Recorded data =
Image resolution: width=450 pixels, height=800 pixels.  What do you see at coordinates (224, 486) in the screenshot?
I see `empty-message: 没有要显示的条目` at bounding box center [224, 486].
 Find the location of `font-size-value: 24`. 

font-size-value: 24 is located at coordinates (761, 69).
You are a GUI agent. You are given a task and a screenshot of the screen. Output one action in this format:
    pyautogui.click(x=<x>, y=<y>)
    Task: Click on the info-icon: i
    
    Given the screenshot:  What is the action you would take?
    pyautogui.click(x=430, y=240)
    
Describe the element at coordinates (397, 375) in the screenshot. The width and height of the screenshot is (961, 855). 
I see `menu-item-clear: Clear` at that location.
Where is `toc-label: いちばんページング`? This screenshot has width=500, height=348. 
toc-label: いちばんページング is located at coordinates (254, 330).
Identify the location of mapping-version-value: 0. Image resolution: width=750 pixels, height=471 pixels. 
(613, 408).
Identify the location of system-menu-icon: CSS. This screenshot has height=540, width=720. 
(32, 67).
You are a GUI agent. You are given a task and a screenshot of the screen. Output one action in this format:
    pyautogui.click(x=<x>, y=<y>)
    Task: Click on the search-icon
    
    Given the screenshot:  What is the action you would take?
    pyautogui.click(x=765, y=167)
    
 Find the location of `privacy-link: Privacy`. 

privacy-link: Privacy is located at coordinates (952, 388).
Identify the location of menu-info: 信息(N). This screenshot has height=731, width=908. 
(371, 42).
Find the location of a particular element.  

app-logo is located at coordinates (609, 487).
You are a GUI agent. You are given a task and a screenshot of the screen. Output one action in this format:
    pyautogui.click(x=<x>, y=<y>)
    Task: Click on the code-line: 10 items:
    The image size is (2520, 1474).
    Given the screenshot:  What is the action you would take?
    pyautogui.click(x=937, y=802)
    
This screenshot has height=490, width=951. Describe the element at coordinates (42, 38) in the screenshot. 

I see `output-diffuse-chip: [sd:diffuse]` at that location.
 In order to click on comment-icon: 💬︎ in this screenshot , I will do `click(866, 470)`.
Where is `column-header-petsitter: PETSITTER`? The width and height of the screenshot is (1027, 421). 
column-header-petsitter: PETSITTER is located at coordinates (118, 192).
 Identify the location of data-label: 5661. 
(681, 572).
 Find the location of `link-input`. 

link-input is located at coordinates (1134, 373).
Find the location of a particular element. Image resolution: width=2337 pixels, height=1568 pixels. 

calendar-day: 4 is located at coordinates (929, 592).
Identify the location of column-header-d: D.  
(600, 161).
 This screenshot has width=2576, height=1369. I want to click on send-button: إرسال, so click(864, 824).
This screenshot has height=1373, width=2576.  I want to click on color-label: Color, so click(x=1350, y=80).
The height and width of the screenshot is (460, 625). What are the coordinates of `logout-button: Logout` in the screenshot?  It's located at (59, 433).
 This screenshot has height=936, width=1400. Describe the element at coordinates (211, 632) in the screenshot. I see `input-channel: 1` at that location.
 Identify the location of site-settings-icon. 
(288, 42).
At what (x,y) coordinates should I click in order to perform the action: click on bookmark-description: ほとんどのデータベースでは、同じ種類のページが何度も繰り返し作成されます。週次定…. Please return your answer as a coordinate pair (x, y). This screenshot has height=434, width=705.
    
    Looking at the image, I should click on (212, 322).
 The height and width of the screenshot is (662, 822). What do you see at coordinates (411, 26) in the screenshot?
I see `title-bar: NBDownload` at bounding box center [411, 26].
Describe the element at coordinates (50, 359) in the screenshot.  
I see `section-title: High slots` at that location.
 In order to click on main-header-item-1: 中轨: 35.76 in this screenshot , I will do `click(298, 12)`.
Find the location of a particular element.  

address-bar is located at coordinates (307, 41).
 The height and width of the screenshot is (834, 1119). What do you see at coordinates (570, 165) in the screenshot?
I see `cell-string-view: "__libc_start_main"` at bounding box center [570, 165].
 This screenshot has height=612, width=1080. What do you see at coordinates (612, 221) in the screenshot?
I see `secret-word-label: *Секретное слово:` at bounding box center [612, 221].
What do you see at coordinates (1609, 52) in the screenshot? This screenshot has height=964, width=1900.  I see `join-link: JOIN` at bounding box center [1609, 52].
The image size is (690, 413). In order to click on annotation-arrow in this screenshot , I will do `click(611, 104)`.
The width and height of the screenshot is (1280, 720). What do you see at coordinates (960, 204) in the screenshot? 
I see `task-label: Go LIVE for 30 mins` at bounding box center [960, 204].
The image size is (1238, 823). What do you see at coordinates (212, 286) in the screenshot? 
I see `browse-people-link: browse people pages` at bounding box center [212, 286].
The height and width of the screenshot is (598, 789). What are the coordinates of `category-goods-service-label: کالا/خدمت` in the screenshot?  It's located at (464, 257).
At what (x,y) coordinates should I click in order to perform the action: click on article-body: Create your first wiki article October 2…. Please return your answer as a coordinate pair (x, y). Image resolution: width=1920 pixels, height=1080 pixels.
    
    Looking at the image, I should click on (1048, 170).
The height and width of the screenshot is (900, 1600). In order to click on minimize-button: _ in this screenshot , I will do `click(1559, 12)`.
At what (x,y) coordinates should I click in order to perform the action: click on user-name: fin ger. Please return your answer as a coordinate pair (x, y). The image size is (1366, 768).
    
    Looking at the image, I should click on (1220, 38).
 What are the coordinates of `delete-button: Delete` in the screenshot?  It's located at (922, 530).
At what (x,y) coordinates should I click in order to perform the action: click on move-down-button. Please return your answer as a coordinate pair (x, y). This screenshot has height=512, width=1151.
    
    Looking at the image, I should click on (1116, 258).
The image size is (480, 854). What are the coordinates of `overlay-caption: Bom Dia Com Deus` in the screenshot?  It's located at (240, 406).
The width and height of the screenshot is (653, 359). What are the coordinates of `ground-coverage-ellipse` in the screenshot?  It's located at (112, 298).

What this task involves =
Return each line of the records above that contains the string "want", copied as it appears.

Solution below =
 This screenshot has width=2576, height=1369. I want to click on send-button: إرسال, so click(864, 824).
This screenshot has height=1373, width=2576.  I want to click on color-label: Color, so click(x=1350, y=80).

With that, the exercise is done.